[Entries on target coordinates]
^^^^
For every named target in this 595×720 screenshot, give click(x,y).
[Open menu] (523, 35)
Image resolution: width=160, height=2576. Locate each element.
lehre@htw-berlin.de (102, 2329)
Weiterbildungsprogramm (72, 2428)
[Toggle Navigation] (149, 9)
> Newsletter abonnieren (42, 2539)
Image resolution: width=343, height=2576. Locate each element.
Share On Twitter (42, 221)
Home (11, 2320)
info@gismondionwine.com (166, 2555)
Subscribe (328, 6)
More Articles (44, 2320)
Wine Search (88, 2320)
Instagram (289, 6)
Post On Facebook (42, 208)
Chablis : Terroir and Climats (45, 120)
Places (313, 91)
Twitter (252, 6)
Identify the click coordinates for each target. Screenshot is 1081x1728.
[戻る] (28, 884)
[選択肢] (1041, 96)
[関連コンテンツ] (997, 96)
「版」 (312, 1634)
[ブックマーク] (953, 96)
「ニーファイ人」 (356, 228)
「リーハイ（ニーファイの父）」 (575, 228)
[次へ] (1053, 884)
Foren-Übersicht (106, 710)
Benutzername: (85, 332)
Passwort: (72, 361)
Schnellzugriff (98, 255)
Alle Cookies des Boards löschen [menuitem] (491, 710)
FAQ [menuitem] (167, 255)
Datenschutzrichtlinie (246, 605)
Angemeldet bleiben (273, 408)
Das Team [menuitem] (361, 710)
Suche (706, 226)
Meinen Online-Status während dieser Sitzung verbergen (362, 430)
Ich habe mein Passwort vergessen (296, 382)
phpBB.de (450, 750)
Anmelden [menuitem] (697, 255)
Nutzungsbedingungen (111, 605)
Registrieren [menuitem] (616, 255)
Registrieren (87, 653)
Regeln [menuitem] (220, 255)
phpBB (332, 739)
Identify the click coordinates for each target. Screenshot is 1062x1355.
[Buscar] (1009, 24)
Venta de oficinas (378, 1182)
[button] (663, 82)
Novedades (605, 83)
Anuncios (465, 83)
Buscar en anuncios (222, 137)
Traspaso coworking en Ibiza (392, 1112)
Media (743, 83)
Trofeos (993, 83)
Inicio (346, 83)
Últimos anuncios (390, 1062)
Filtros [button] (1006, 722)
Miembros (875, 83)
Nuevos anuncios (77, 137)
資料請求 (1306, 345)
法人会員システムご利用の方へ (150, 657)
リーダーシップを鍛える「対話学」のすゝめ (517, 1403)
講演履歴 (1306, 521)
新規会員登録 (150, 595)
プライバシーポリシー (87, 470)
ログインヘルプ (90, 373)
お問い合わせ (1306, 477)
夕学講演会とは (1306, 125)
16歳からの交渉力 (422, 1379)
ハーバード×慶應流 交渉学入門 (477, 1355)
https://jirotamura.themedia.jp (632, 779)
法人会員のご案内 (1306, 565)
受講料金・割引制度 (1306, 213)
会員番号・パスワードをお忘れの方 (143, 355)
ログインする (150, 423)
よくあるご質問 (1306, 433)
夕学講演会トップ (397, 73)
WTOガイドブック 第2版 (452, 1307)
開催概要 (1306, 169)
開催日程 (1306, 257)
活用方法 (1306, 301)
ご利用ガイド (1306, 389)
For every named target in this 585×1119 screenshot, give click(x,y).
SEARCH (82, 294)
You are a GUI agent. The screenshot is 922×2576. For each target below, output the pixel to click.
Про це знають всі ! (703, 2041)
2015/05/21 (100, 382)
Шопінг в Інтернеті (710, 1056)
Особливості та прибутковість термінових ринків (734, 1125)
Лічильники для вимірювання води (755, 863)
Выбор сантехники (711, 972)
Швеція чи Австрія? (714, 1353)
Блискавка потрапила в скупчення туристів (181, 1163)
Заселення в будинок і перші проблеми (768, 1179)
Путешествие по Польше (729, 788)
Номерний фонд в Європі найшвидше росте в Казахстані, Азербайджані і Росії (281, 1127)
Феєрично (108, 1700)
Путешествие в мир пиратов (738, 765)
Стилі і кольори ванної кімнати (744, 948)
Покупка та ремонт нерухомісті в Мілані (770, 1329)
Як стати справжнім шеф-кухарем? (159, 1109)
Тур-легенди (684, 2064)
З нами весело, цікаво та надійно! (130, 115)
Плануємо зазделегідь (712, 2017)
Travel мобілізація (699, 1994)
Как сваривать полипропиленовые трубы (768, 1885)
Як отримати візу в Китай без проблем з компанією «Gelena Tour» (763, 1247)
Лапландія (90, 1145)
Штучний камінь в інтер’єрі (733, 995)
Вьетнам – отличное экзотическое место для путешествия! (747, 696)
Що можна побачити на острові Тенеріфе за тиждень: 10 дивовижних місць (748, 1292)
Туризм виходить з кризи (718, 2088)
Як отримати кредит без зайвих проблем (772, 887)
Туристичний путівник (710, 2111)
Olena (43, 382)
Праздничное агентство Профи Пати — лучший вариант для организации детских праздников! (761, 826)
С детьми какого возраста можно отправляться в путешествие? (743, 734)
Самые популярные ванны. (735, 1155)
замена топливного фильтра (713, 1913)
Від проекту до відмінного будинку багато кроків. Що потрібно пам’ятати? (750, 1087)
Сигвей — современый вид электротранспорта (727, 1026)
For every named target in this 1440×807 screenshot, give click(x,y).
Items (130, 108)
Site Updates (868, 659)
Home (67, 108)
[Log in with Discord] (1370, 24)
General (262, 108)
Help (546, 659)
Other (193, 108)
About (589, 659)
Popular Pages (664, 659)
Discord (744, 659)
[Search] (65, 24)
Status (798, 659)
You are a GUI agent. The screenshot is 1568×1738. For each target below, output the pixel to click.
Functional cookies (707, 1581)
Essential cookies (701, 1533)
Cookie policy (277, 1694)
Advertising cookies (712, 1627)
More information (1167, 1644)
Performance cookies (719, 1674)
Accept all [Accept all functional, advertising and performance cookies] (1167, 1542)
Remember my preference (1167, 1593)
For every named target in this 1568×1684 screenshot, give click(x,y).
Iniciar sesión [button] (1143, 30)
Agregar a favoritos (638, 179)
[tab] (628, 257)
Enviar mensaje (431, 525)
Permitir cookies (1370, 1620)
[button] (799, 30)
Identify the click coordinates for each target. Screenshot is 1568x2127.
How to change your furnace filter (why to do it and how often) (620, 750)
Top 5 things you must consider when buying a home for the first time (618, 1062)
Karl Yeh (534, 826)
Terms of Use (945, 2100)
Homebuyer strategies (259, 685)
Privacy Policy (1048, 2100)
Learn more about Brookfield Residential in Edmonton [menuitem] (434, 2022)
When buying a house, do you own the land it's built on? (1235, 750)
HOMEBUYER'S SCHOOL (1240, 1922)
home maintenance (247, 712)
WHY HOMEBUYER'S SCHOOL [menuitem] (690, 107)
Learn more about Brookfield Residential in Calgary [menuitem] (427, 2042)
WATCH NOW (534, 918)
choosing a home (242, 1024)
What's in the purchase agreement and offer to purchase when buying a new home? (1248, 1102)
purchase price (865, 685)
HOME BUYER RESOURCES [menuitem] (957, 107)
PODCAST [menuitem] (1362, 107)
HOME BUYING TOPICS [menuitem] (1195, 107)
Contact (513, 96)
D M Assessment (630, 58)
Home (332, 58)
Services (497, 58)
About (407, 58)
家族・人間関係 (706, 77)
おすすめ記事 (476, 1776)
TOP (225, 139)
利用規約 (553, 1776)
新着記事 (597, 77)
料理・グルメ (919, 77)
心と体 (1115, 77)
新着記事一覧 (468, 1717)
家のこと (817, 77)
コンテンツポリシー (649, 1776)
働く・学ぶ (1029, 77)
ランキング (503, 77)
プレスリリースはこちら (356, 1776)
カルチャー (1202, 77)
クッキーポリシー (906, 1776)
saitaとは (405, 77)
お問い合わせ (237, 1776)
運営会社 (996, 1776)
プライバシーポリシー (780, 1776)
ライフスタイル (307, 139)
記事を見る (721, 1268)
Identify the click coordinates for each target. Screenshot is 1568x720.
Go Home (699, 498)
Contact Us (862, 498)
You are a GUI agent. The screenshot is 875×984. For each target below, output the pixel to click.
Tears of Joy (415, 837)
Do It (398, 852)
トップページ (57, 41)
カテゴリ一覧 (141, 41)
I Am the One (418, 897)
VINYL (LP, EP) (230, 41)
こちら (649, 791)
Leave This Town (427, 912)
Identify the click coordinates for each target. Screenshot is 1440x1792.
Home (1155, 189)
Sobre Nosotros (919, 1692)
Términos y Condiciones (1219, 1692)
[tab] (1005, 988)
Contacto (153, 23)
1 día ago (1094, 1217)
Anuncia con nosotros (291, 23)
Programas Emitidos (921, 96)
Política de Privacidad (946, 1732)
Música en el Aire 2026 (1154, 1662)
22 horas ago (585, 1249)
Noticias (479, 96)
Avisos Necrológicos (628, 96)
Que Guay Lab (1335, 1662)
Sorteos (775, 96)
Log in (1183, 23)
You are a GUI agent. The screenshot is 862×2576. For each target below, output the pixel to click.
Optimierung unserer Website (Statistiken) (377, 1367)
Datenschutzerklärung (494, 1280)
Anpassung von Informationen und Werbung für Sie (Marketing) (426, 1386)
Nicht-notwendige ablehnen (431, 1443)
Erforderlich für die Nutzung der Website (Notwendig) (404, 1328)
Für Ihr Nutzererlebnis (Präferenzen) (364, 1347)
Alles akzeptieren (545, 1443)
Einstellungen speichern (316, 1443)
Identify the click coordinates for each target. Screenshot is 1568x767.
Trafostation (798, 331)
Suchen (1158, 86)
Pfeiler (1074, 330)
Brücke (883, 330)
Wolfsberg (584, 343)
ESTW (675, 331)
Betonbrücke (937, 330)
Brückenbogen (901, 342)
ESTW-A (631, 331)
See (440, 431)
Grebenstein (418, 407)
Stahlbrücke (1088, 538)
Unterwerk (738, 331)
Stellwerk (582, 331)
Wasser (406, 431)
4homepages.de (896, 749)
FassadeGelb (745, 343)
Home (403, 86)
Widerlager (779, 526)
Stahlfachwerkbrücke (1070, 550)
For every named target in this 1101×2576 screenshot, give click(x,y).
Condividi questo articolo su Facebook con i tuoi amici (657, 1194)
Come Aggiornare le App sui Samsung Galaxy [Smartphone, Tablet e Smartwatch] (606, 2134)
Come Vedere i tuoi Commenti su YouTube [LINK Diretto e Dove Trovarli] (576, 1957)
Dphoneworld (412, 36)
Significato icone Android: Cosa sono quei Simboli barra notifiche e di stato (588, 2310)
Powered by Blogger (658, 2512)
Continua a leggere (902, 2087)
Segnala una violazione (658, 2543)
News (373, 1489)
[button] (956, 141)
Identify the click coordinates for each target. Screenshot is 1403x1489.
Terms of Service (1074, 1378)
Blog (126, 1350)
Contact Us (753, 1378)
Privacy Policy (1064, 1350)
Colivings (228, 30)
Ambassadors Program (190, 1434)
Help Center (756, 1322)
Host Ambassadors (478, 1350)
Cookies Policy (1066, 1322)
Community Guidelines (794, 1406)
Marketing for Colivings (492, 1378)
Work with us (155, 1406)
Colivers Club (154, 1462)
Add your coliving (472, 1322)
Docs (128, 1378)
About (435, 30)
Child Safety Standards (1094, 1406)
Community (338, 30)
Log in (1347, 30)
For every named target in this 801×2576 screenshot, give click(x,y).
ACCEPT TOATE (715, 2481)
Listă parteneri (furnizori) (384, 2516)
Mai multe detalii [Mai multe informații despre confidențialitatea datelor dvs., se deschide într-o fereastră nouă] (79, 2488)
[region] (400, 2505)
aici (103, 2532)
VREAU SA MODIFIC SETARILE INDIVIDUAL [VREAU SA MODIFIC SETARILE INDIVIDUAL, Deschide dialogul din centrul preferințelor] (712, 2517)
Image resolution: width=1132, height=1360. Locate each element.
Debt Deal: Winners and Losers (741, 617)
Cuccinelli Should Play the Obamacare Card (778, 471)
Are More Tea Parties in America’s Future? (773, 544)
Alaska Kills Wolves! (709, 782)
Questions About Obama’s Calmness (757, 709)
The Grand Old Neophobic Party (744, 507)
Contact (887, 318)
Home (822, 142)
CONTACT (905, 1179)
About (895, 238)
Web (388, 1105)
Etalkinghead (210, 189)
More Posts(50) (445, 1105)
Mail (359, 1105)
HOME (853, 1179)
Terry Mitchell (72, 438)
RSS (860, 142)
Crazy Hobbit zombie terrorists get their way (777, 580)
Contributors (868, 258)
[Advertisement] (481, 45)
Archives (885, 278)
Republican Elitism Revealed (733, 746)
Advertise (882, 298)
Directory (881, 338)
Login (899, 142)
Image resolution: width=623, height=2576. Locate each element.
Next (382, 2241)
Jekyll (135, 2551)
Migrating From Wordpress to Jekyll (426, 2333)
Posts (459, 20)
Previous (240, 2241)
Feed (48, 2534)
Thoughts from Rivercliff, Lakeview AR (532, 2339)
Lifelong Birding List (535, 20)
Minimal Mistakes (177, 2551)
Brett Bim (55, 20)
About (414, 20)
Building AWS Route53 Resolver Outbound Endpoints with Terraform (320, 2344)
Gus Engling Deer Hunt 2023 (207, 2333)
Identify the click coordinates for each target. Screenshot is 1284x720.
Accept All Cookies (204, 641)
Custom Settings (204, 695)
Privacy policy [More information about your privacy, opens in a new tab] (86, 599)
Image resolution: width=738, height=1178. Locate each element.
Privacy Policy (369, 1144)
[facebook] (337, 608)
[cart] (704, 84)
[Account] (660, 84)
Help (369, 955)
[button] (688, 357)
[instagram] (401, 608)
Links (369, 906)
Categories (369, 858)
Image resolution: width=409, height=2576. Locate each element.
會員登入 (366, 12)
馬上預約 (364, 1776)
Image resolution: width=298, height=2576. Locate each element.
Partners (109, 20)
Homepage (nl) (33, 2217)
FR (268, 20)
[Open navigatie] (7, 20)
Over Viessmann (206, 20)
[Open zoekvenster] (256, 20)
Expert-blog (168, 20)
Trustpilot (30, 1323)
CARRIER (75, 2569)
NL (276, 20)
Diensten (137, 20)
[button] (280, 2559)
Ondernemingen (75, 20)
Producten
^^^^
Print the entries above exactly as they appear, from the line with "Learn more about Brookfield Residential in Calgary" to the line with "Datenschutzerklärung (494, 1280)", including both of those lines.

Learn more about Brookfield Residential in Calgary [menuitem] (427, 2042)
WATCH NOW (534, 918)
choosing a home (242, 1024)
What's in the purchase agreement and offer to purchase when buying a new home? (1248, 1102)
purchase price (865, 685)
HOME BUYER RESOURCES [menuitem] (957, 107)
PODCAST [menuitem] (1362, 107)
HOME BUYING TOPICS [menuitem] (1195, 107)
Contact (513, 96)
D M Assessment (630, 58)
Home (332, 58)
Services (497, 58)
About (407, 58)
家族・人間関係 (706, 77)
おすすめ記事 (476, 1776)
TOP (225, 139)
利用規約 (553, 1776)
新着記事 (597, 77)
料理・グルメ (919, 77)
心と体 (1115, 77)
新着記事一覧 (468, 1717)
家のこと (817, 77)
コンテンツポリシー (649, 1776)
働く・学ぶ (1029, 77)
ランキング (503, 77)
プレスリリースはこちら (356, 1776)
カルチャー (1202, 77)
クッキーポリシー (906, 1776)
saitaとは (405, 77)
お問い合わせ (237, 1776)
運営会社 (996, 1776)
プライバシーポリシー (780, 1776)
ライフスタイル (307, 139)
記事を見る (721, 1268)
Identify the click coordinates for each target. Screenshot is 1568x720.
Go Home (699, 498)
Contact Us (862, 498)
You are a GUI agent. The screenshot is 875×984. For each target below, output the pixel to click.
Tears of Joy (415, 837)
Do It (398, 852)
トップページ (57, 41)
カテゴリ一覧 (141, 41)
I Am the One (418, 897)
VINYL (LP, EP) (230, 41)
こちら (649, 791)
Leave This Town (427, 912)
Identify the click coordinates for each target. Screenshot is 1440x1792.
Home (1155, 189)
Sobre Nosotros (919, 1692)
Términos y Condiciones (1219, 1692)
[tab] (1005, 988)
Contacto (153, 23)
1 día ago (1094, 1217)
Anuncia con nosotros (291, 23)
Programas Emitidos (921, 96)
Política de Privacidad (946, 1732)
Música en el Aire 2026 (1154, 1662)
22 horas ago (585, 1249)
Noticias (479, 96)
Avisos Necrológicos (628, 96)
Que Guay Lab (1335, 1662)
Sorteos (775, 96)
Log in (1183, 23)
You are a GUI agent. The screenshot is 862×2576. For each target below, output the pixel to click.
Optimierung unserer Website (Statistiken) (377, 1367)
Datenschutzerklärung (494, 1280)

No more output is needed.